또 잔류유기물을 완벽하게 제거하기 위하여 활성탄여과조(5)를 두며 이때 여과시 활성탄에 달라붙은 이물질을 제거해주는 활성탄세정장치(6)를 두는데 세척조 내부구조는 청결수를 채우고 활성탄이송기(17)에서 운반된 활성탄이 약간 경사진 초음파진동판(22)위에 놓여지게하여 초음파음파의 진동에 의해 활성탄에 끼인 이물질이 제거되도록하고 세정된 활성탄과 이물질이 하강하면서 다시 붙는 것을 막기 위하여 회전날개(23)를 회전시키고 오존을 반응시켜 세정을 향상시키며 또 벽면의 초음파(22)와 초음파반사체(27)를 작동시켜 재생된활성탄은 이송관(20)을 통하여 다시 활성탄여과조(5)로 이송되는 연속작용을하게 되는데 종래의 방법은 활성탄을 완전히 용기 밖으로 퍼내어 물세척이나 화력으로 재생하여 사용도 하였는데 이럴 경우 과다한 관리 유지비가 소요되고 여과기능도 불량하였으며 또는 새활성탄으로 교체하여 사용도 하였는데 경제성 측면에서 폐수처리에는 현실성이 없어 거의 사용치 않고 음용수 정수장등에는 사용되고 있다.In order to completely remove residual organic matter, an activated carbon filtration tank (5) is provided. At this time, an activated carbon cleaning device (6) for removing foreign matters stuck to the activated carbon is provided. The internal structure of the cleaning tank is filled with clean water and activated carbon transporter (17). The rotary blades 23 are placed on the slightly inclined ultrasonic vibrating plate 22 so that foreign matters caught in the activated carbon are removed by the vibration of ultrasonic waves, and the cleaned activated carbon and the foreign matters are prevented from reattaching while falling. Rotating and reacting ozone to improve cleaning, and activated activated carbon is recycled to the activated carbon filtration tank 5 through the transfer pipe 20 by operating the ultrasonic wave 22 and the ultrasonic reflector 27 on the wall. In the conventional method, the activated carbon is completely removed from the container and used by washing with water or by thermal power. Rain is required filtration also was bad or replace it with a new activated carbon were also used in wastewater treatment economical side is used without value like almost no realistic drinking water treatment plant.

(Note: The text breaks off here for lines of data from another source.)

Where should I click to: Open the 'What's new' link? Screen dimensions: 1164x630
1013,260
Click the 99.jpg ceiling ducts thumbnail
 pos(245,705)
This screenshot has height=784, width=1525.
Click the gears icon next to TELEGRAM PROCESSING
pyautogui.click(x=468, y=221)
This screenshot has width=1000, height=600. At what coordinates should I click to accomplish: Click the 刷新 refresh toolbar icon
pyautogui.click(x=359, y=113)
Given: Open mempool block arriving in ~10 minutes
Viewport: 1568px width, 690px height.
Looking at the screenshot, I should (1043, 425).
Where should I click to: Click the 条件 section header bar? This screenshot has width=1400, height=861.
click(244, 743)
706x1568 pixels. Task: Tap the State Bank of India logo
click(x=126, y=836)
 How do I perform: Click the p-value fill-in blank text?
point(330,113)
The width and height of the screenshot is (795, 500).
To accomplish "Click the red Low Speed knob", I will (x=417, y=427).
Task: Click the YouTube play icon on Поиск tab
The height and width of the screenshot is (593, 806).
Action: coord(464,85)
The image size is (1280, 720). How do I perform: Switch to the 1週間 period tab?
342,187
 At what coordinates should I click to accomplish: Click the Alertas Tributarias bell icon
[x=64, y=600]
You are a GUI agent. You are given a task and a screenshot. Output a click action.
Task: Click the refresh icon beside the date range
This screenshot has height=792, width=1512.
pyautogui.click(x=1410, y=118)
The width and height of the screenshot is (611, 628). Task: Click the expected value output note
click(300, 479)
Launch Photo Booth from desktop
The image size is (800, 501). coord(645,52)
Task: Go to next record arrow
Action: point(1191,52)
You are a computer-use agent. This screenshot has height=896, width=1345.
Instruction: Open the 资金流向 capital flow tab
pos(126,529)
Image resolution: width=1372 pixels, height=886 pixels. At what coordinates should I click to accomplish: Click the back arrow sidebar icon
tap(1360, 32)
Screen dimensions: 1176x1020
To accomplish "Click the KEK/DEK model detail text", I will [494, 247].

1.축산폐수와 같은 고농도 난분해성 폐수는 색도가 진하여 강이나 바다에 유입되는 동시에 그 주변이 검은 물로 변하며 또 악취는 너무 독하여 구토증을 일으킬 정도인데 본고안의 기능적 효능은 색도와 악취를 완벽하게 제거 할 뿐아니라 바다에는 적조현상이 되고 강물에는 녹조현상을 일으켜 생물(물고기)을 살멸되게 하는 질소와 인도 안정적으로 제거된다.1. Highly concentrated hardly degradable wastewater, such as livestock wastewater, is rich in color and flows into rivers or seas, and its surroundings turn into black water, and the odor is so poisonous that it causes nausea. In addition to being removed, it becomes a red tide phenomenon in the sea and a green algae phenomenon in the river, which stably removes nitrogen and India which kills the living creatures (fish).
2.또 초음파발생장치 및 오존발생장치의 용량(크기)을 약 ½로 줄일수 있어 생산원가가 비례하여 감소된다.2. Also, the capacity (size) of ultrasonic generator and ozone generator can be reduced to about ½, which reduces the production cost proportionally.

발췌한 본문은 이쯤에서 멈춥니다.